Other things to try, assuming x86/x64, might be:
Don't d++ and s++, but use d[i] and s[i] on each iteration. (Then of course bump d after each scanline.) Since the elements of d are 4 bytes and those of s 2, this operation can be folded into the address calculation. (Unfortunately I can't guarantee that this would necessarily make execution more efficient.)
Remove the bitfield operations and do the operations manually. (When extracting, shift first and mask second, to maximize the likelihood that the mask can fit into a small immediate value.)
Unroll the loop, though with a loop as easily-predicted as this one it might not make much difference.
Count along each line from width down to zero. This stops the compiler having to fetch width each time round.
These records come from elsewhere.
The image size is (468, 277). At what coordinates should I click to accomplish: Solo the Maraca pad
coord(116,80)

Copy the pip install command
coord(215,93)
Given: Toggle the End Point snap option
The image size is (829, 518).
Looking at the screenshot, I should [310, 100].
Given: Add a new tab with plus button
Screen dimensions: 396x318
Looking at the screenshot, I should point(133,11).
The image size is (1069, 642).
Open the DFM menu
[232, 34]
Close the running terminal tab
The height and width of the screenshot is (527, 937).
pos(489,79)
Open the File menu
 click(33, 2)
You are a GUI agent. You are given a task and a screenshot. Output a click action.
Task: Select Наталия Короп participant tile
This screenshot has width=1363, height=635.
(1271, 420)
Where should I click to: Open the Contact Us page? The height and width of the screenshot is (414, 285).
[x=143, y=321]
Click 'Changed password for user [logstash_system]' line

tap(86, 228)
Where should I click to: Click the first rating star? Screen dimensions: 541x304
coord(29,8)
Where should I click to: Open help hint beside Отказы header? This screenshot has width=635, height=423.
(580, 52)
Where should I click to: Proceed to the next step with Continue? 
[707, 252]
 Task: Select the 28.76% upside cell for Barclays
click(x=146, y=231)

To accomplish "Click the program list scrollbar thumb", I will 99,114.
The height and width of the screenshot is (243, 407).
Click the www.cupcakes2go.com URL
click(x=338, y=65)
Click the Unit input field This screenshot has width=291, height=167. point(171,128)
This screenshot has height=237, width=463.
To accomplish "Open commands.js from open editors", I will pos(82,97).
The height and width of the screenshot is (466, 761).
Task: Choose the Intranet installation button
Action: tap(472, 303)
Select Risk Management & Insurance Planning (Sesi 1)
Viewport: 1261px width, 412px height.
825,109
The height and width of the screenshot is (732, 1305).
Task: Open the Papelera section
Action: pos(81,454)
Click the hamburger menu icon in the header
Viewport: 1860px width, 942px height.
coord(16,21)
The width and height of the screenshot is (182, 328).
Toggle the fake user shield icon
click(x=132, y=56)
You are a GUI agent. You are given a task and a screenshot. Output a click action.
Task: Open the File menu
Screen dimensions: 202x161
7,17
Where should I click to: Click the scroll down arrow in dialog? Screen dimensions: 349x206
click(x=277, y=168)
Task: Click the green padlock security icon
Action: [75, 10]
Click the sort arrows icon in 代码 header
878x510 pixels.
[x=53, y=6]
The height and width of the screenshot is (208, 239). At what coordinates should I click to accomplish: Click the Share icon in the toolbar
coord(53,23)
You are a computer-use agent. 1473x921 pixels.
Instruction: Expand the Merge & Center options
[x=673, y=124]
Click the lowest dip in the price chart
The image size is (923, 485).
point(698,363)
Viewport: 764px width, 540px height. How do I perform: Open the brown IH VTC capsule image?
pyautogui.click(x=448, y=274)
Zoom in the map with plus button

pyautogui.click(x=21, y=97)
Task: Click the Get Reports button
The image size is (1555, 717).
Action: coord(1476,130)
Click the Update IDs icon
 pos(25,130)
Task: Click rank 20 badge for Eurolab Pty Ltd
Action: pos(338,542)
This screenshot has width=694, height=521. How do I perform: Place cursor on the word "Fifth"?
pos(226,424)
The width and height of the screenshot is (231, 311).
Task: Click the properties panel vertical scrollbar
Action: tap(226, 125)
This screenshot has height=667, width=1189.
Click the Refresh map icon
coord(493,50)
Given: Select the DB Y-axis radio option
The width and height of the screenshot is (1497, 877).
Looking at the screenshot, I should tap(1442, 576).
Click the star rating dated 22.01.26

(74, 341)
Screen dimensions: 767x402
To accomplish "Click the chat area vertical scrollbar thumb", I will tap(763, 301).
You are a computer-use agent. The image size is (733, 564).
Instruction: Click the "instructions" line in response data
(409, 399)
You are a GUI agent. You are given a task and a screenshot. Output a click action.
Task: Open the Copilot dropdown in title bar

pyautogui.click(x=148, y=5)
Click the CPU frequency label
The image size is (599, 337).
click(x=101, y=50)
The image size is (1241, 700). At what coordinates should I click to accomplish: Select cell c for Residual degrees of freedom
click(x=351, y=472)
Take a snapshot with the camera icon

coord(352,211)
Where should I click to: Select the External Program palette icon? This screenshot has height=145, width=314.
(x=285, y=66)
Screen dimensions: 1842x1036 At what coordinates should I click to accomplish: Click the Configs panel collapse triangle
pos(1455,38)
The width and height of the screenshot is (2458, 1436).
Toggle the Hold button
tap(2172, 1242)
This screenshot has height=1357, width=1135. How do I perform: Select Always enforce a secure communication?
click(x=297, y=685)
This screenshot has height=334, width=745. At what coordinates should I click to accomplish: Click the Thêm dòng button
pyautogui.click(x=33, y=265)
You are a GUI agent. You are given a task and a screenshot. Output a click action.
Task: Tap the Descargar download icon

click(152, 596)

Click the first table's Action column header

Probably more important for x86, because it has so few registers. (If the CPU likes my "d[i] and s[i]" suggestion, you could make width signed, count from width-1 instead, and walk backwards.)
These would all be quicker to try than converting to SSE and would hopefully make it memory-bound, if it isn't already, at which point you can give up.
Finally if the output is in write-combined memory (e.g., it's a texture or vertex buffer or something accessed over AGP, or PCI Express, or whatever it is PCs have these days) then this could well result in poor performance, depending on what code the compiler has generated for the inner loop. So if that is the case you may get better results converting each scanline into a local buffer then using memcpy to copy it to its final destination.